Friday, June 29, 2007

AIUI

It's interesting how hard it is to design user interfaces. Even if you have usability designers involved in the process, even if you go through lots of testing, user interfaces always seem to excel at annoying the users. I've talked before about confirmation dialogs, and well, I just can't stop being annoyed by them, so here we go again...

Today I started writing an SMS, then realized that I should call this person instead, so after writing 2 or 3 letters, I pressed Cancel. Of course the phone has to pop up a dialog, asking me if I'd like to save what I've written so far as a draft. No, thank you, that wouldn't be of much help, actually it wouldn't make sense at all. But the code in the messaging application has registered input, and so has to pop up that dialog. Now, how hard would it have been to introduce some arbitrary limit on the minimum number of letters typed, before popping up that dialog if Cancel is pressed? A few lines of code should do it.

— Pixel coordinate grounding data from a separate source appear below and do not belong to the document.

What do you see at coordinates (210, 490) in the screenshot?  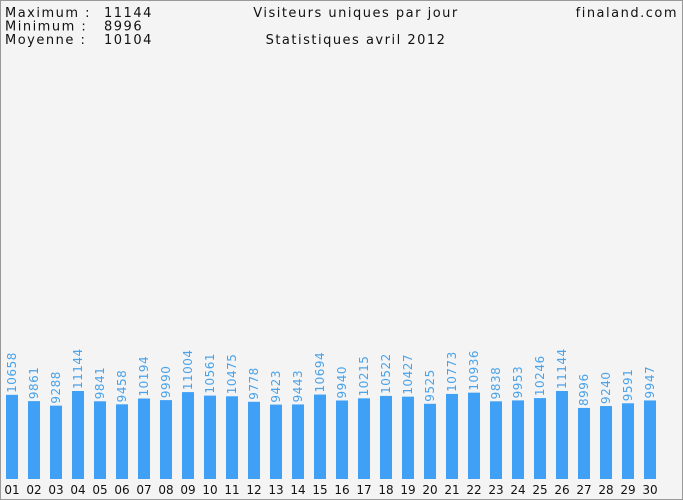 I see `x-tick-label: 10` at bounding box center [210, 490].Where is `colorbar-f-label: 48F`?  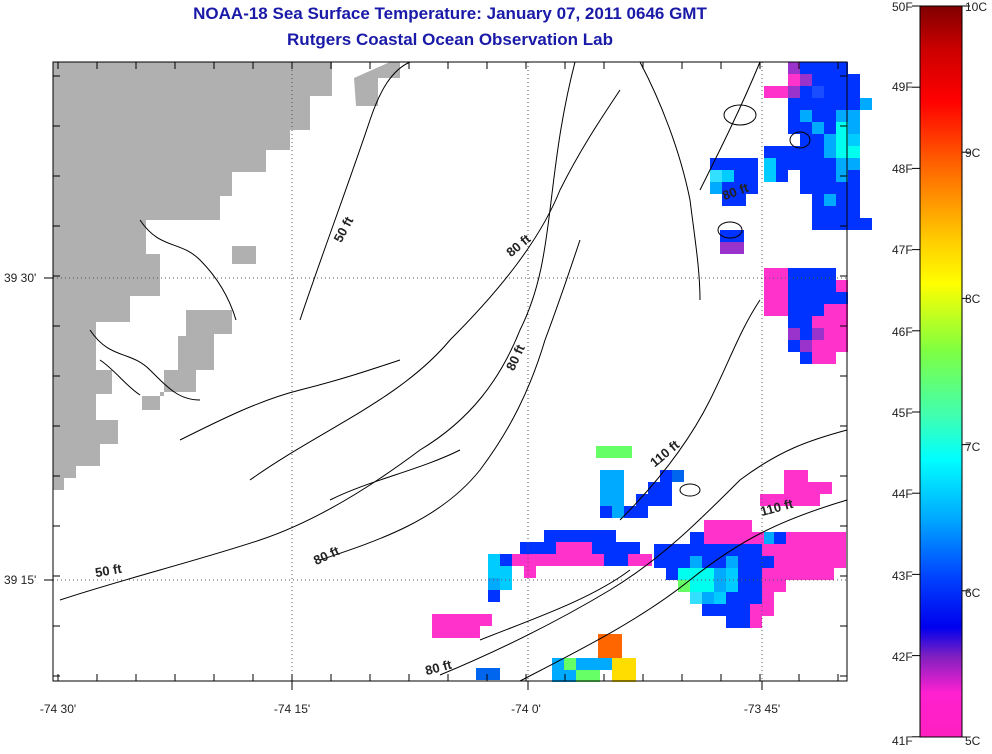
colorbar-f-label: 48F is located at coordinates (902, 169).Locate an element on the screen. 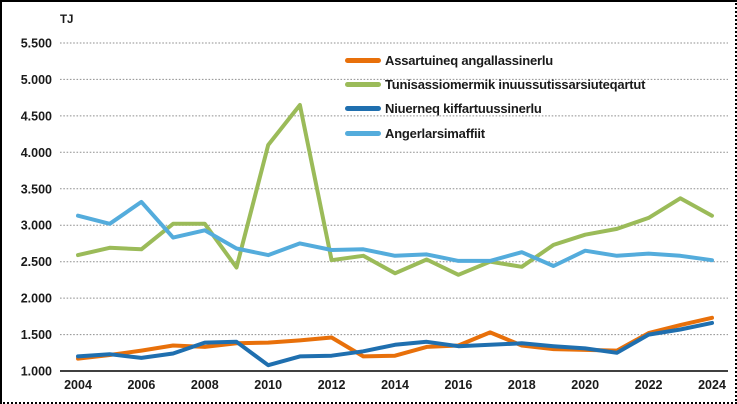 This screenshot has width=737, height=404. series-line-angerlarsimaffiit is located at coordinates (395, 234).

Of course, doing this might seem a bit dangerous. Maybe the user is counting on getting that popup when pressing Cancel. Maybe some users like to save lots of 2-3 letter drafts, to reuse later. Don't mind the fact that opening it would take longer than re-typing those 2 or 3 letters. Well, I don't think it matters. More users are likely to be annoyed by the confirmation dialog than by losing a few words of text.

Or, well, what do I know?

5 comments:

jrc said...

I'd auto-save all the drafts and auto-delete all drafts older than, say, 1 week. No confirmations needed in either case.

puterman said...

I think the Nokia usability team would like your idea, but with a slight modification: when the draft was about to be deleted, you'd get a confirmation dialog.

Seriously though, there will be problems no matter what you do about it. How would the user know that a draft has been saved? You can't pop up a note, that'd be about as irritating as the confirmation dialog. And how would she know that there was a draft to start from the next time she wanted to write a message? I guess with a big enough screen and a flexible UI it'd be easier.

But how does the iPhone do it? Have you received yours yet? :)

puterman said...

Konqueror says: "This tab contains changes that have not been submitted. Closing the tab will discard these changes."

At least there's the option to not get this stupid question again.

jrc said...

Ok, how about limiting the number of drafts to 1? Then no auto-delete is needed. When you compose a new message, it asks if you want to continue the old one. Otherwise, no confirmations.

puterman said...

I guess that might be a reasonable solution.